If you’re transgender, these are some of the everyday realities of living with identification that doesn’t match who you are. At the federal, state and local level, government agencies place tremendous obstacles in the path of transgender people who are simply trying to obtain accurate, up-to-date identification documents.

In many cases, government agencies require that transgender people have certain forms of surgical intervention in order to change the sex designation on their identification. New York City’s requirement that transgender people have “convertive surgery” in order to correct their birth certificates is one such requirement. But the plain fact is that most transgender people just haven’t had these kinds of surgeries. Most can’t afford it because public and private insurance plans often discriminatorily exclude such care.

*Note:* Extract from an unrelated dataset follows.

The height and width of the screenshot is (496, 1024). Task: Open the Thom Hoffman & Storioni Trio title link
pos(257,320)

Many others don’t want surgery, and for some, it’s medically ill-advised due to other health conditions. Government requirements notwithstanding, transitioning is not a one-size-fits-all process, and the surgery requirement that government agencies impose bears no relationship to the lived experience of most transgender people. Nor does it bear any rational relationship to any government interest. It serves to do one thing only: deny transgender people the identification documents they need to avoid marginalization and to lead full, productive and equal lives.

We’ve fought this issue in New York before and we’re going to continue to fight it. In 2006, we worked with the New York City Department of Health and other advocates to come up with updated policies and procedures for changing the sex designation on birth certificates for transgender people. In October 2006, the Board of Health actually proposed an amendment to the Health Code that would have removed the code’s “convertive surgery” requirement. But in the end the Board of Health turned lily-livered.

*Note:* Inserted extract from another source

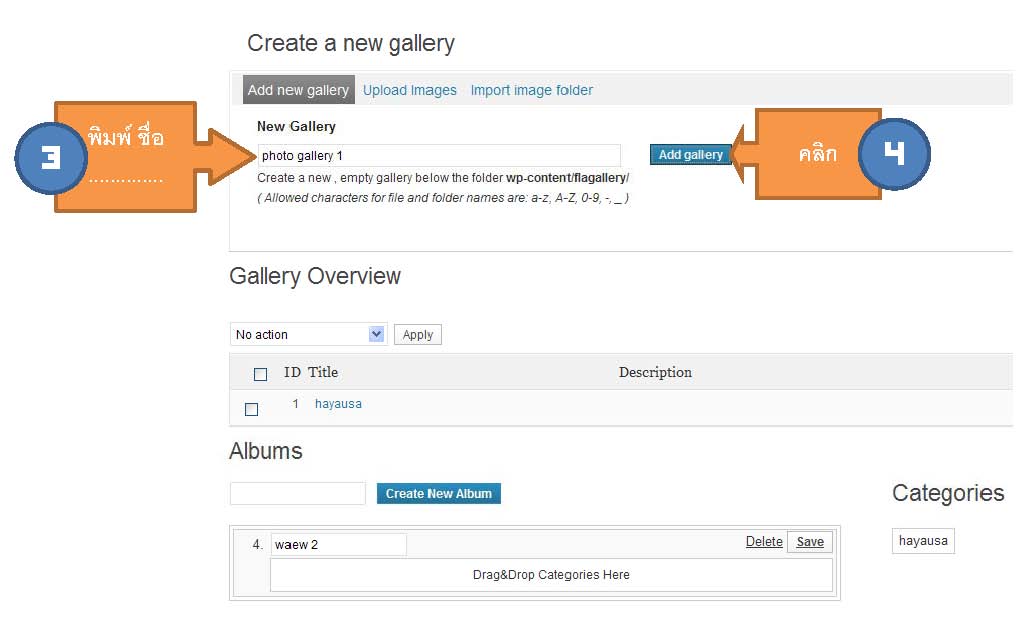Image resolution: width=1035 pixels, height=637 pixels.
Task: Click the Create New Album button
Action: click(438, 494)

While the Health Commissioner recognized that corrected birth certificates would “make it easier for transgender people to live, work and travel,” the Board nevertheless claimed that the proposal would have “broader societal ramifications than anticipated.”. The Board also cited then-“forthcoming” federal regulations that it believed would impact its ability to amend City law to ease the requirements for amending birth certificates.

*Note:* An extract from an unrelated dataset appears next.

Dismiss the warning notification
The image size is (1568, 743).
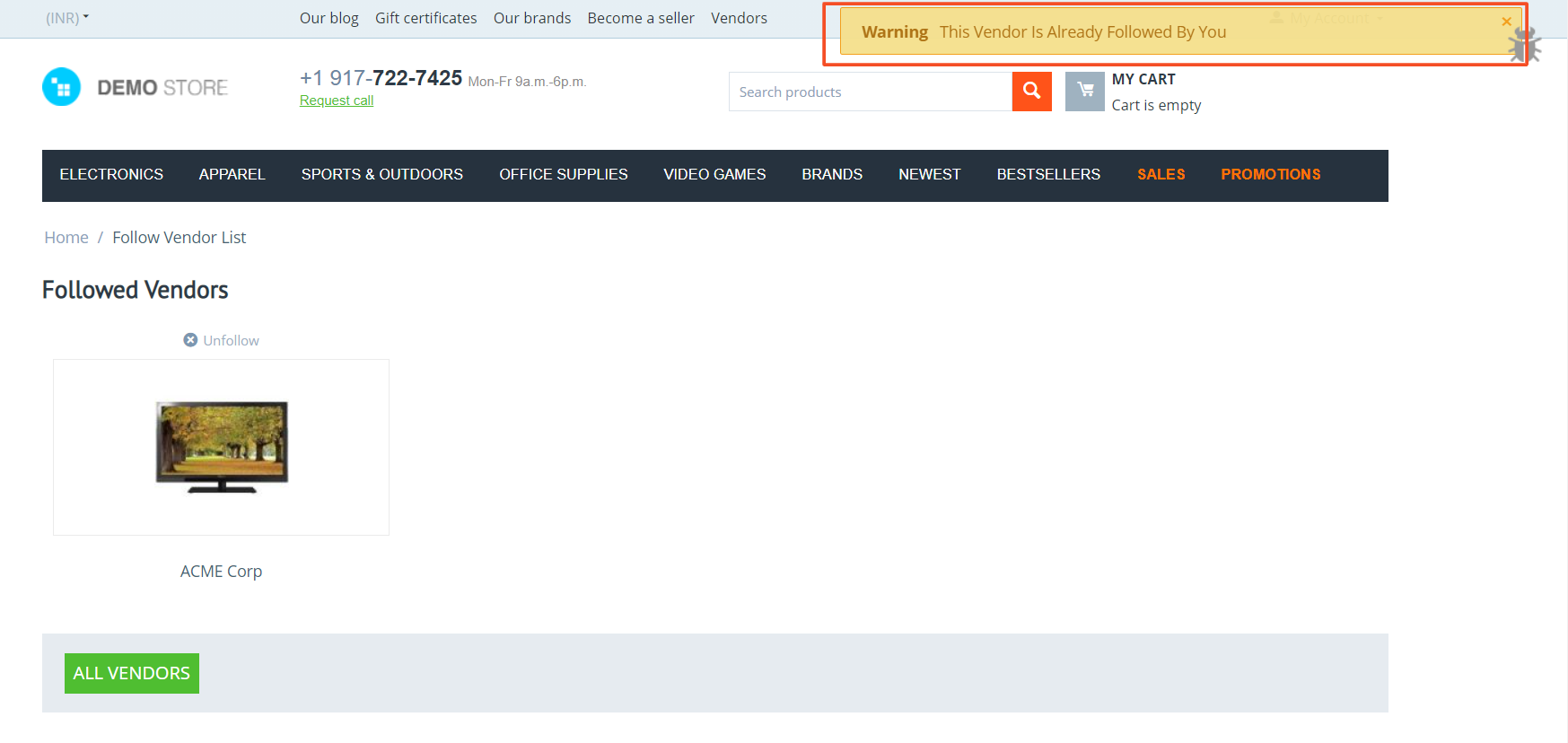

When those federal regulations did come out in 2008, they established that the feds would not dictate local policies, leaving the City free to make its own policy. But rather than the City taking the lead, we’ve seen the federal government leapfrog ahead on this issue, introducing new policy guidelines on changing the sex marker on passports. As of June 10, 2010, when passport applicants present a doctor’s certification that they have undergone “appropriate clinical treatment,” their passports will be updated to accurately reflect their sex. Sex reassignment surgery is no longer required to change the sex designation on a U.S. passport. Whatever concerns New York City officials feared might result from transgender people having accurate identification documents have been rendered moot by the federal government’s own action in allowing federal documents to be amended without requiring surgery.

Far from being a historical document filed away somewhere, birth certificates and other identity documents must be produced in many situations. Getting through life with inaccurate or inconsistent identity documents is a bureaucratic nightmare with far-reaching consequences. Without IDs that accurately reflect who they are, transgender people are simply unable to live, work and participate fully in society.

That’s a situation that has to change and over the coming months, we’ll be doing all we can to see that happens. If New York City truly wants to ensure that transgender people are not discriminated against in the areas of employment, housing, and public accommodations as the law requires, it needs to follow the federal government’s lead, instead of coming up with excuses to avoid doing so. The transgender community’s ability to live freely and equally depends upon it.

Michael Silverman is the Executive Director of the Transgender Legal Defense and Education Fund in New York.